* [What is required]:
Reproduce the following material line for line, exactly as it appears.

* [Exercise inputs]:
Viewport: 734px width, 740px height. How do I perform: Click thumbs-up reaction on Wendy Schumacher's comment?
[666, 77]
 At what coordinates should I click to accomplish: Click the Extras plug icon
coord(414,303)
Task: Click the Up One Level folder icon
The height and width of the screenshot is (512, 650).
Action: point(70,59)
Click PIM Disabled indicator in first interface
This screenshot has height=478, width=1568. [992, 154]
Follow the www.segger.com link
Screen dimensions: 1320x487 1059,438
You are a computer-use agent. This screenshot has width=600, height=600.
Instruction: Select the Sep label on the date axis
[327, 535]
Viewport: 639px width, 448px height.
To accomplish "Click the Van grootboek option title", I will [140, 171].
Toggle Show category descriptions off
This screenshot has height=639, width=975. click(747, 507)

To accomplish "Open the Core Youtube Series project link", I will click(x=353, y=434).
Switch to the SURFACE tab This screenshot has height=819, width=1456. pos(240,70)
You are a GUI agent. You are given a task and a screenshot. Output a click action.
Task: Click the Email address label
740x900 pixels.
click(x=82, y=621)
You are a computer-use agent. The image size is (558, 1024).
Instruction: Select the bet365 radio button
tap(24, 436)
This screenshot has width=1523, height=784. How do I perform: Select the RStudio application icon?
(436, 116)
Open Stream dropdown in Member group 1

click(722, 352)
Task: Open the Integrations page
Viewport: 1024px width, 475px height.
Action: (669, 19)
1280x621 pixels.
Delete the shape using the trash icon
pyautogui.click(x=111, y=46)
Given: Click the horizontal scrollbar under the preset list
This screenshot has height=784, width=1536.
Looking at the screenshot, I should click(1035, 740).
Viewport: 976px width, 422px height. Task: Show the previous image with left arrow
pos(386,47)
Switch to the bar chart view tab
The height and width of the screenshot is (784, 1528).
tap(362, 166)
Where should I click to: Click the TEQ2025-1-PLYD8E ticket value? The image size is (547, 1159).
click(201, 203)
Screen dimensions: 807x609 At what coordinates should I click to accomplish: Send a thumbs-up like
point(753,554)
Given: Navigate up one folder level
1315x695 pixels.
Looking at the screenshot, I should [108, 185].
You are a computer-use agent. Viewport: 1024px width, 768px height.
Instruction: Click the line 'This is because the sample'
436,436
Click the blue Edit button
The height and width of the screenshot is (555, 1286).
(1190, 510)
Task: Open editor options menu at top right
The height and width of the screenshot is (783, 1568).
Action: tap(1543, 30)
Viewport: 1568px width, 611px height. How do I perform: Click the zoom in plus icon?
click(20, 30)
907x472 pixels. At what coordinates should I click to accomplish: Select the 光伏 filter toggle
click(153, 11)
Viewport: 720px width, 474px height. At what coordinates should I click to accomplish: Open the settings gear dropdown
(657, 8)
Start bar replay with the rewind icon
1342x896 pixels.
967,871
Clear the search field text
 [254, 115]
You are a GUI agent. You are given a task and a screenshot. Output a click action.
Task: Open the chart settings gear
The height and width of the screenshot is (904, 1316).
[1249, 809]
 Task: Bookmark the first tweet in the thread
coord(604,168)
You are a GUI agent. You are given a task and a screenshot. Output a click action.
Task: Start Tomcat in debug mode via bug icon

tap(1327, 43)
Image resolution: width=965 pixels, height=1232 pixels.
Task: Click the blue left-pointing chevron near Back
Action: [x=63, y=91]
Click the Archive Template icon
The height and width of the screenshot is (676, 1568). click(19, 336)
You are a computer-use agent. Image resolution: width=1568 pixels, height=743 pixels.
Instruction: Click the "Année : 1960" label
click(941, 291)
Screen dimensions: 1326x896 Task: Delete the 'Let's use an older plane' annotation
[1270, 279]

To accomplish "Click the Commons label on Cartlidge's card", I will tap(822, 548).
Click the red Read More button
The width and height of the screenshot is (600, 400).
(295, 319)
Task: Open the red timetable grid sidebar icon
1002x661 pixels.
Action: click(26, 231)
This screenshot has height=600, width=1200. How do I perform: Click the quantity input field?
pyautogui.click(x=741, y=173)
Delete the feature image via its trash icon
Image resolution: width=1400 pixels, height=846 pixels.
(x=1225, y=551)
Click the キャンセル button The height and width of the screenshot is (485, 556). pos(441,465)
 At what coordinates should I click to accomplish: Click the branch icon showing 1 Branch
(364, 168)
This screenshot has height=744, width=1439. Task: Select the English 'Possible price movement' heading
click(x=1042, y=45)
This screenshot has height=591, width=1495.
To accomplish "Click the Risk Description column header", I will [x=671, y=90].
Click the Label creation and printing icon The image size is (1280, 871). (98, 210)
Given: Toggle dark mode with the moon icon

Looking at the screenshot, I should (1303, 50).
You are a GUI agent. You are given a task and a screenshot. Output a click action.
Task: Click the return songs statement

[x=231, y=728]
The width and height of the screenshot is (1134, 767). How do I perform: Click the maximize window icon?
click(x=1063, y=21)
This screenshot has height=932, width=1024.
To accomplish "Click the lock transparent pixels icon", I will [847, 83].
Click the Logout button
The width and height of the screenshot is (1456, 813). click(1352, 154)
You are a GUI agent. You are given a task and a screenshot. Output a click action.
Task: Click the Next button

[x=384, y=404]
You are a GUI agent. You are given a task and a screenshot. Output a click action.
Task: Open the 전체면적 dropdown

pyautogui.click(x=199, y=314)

* [Finished task]:
Viewport: 734px width, 740px height. How do I perform: Click thumbs-up reaction on Wendy Schumacher's comment?
[666, 77]
 At what coordinates should I click to accomplish: Click the Extras plug icon
coord(414,303)
Task: Click the Up One Level folder icon
The height and width of the screenshot is (512, 650).
Action: point(70,59)
Click PIM Disabled indicator in first interface
This screenshot has height=478, width=1568. [992, 154]
Follow the www.segger.com link
Screen dimensions: 1320x487 1059,438
You are a computer-use agent. This screenshot has width=600, height=600.
Instruction: Select the Sep label on the date axis
[327, 535]
Viewport: 639px width, 448px height.
To accomplish "Click the Van grootboek option title", I will [140, 171].
Toggle Show category descriptions off
This screenshot has height=639, width=975. click(747, 507)

To accomplish "Open the Core Youtube Series project link", I will click(x=353, y=434).
Switch to the SURFACE tab This screenshot has height=819, width=1456. pos(240,70)
You are a GUI agent. You are given a task and a screenshot. Output a click action.
Task: Click the Email address label
740x900 pixels.
click(x=82, y=621)
You are a computer-use agent. The image size is (558, 1024).
Instruction: Select the bet365 radio button
tap(24, 436)
This screenshot has width=1523, height=784. How do I perform: Select the RStudio application icon?
(436, 116)
Open Stream dropdown in Member group 1

click(722, 352)
Task: Open the Integrations page
Viewport: 1024px width, 475px height.
Action: (669, 19)
1280x621 pixels.
Delete the shape using the trash icon
pyautogui.click(x=111, y=46)
Given: Click the horizontal scrollbar under the preset list
This screenshot has height=784, width=1536.
Looking at the screenshot, I should click(1035, 740).
Viewport: 976px width, 422px height. Task: Show the previous image with left arrow
pos(386,47)
Switch to the bar chart view tab
The height and width of the screenshot is (784, 1528).
tap(362, 166)
Where should I click to: Click the TEQ2025-1-PLYD8E ticket value? The image size is (547, 1159).
click(201, 203)
Screen dimensions: 807x609 At what coordinates should I click to accomplish: Send a thumbs-up like
point(753,554)
Given: Navigate up one folder level
1315x695 pixels.
Looking at the screenshot, I should [108, 185].
You are a computer-use agent. Viewport: 1024px width, 768px height.
Instruction: Click the line 'This is because the sample'
436,436
Click the blue Edit button
The height and width of the screenshot is (555, 1286).
(1190, 510)
Task: Open editor options menu at top right
The height and width of the screenshot is (783, 1568).
Action: tap(1543, 30)
Viewport: 1568px width, 611px height. How do I perform: Click the zoom in plus icon?
click(20, 30)
907x472 pixels. At what coordinates should I click to accomplish: Select the 光伏 filter toggle
click(153, 11)
Viewport: 720px width, 474px height. At what coordinates should I click to accomplish: Open the settings gear dropdown
(657, 8)
Start bar replay with the rewind icon
1342x896 pixels.
967,871
Clear the search field text
 [254, 115]
You are a GUI agent. You are given a task and a screenshot. Output a click action.
Task: Open the chart settings gear
The height and width of the screenshot is (904, 1316).
[1249, 809]
 Task: Bookmark the first tweet in the thread
coord(604,168)
You are a GUI agent. You are given a task and a screenshot. Output a click action.
Task: Start Tomcat in debug mode via bug icon

tap(1327, 43)
Image resolution: width=965 pixels, height=1232 pixels.
Task: Click the blue left-pointing chevron near Back
Action: [x=63, y=91]
Click the Archive Template icon
The height and width of the screenshot is (676, 1568). click(19, 336)
You are a computer-use agent. Image resolution: width=1568 pixels, height=743 pixels.
Instruction: Click the "Année : 1960" label
click(941, 291)
Screen dimensions: 1326x896 Task: Delete the 'Let's use an older plane' annotation
[1270, 279]

To accomplish "Click the Commons label on Cartlidge's card", I will tap(822, 548).
Click the red Read More button
The width and height of the screenshot is (600, 400).
(295, 319)
Task: Open the red timetable grid sidebar icon
1002x661 pixels.
Action: click(26, 231)
This screenshot has height=600, width=1200. How do I perform: Click the quantity input field?
pyautogui.click(x=741, y=173)
Delete the feature image via its trash icon
Image resolution: width=1400 pixels, height=846 pixels.
(x=1225, y=551)
Click the キャンセル button The height and width of the screenshot is (485, 556). pos(441,465)
 At what coordinates should I click to accomplish: Click the branch icon showing 1 Branch
(364, 168)
This screenshot has height=744, width=1439. Task: Select the English 'Possible price movement' heading
click(x=1042, y=45)
This screenshot has height=591, width=1495.
To accomplish "Click the Risk Description column header", I will [x=671, y=90].
Click the Label creation and printing icon The image size is (1280, 871). (98, 210)
Given: Toggle dark mode with the moon icon

Looking at the screenshot, I should (1303, 50).
You are a GUI agent. You are given a task and a screenshot. Output a click action.
Task: Click the return songs statement

[x=231, y=728]
The width and height of the screenshot is (1134, 767). How do I perform: Click the maximize window icon?
click(x=1063, y=21)
This screenshot has height=932, width=1024.
To accomplish "Click the lock transparent pixels icon", I will [847, 83].
Click the Logout button
The width and height of the screenshot is (1456, 813). click(1352, 154)
You are a GUI agent. You are given a task and a screenshot. Output a click action.
Task: Click the Next button

[x=384, y=404]
You are a GUI agent. You are given a task and a screenshot. Output a click action.
Task: Open the 전체면적 dropdown

pyautogui.click(x=199, y=314)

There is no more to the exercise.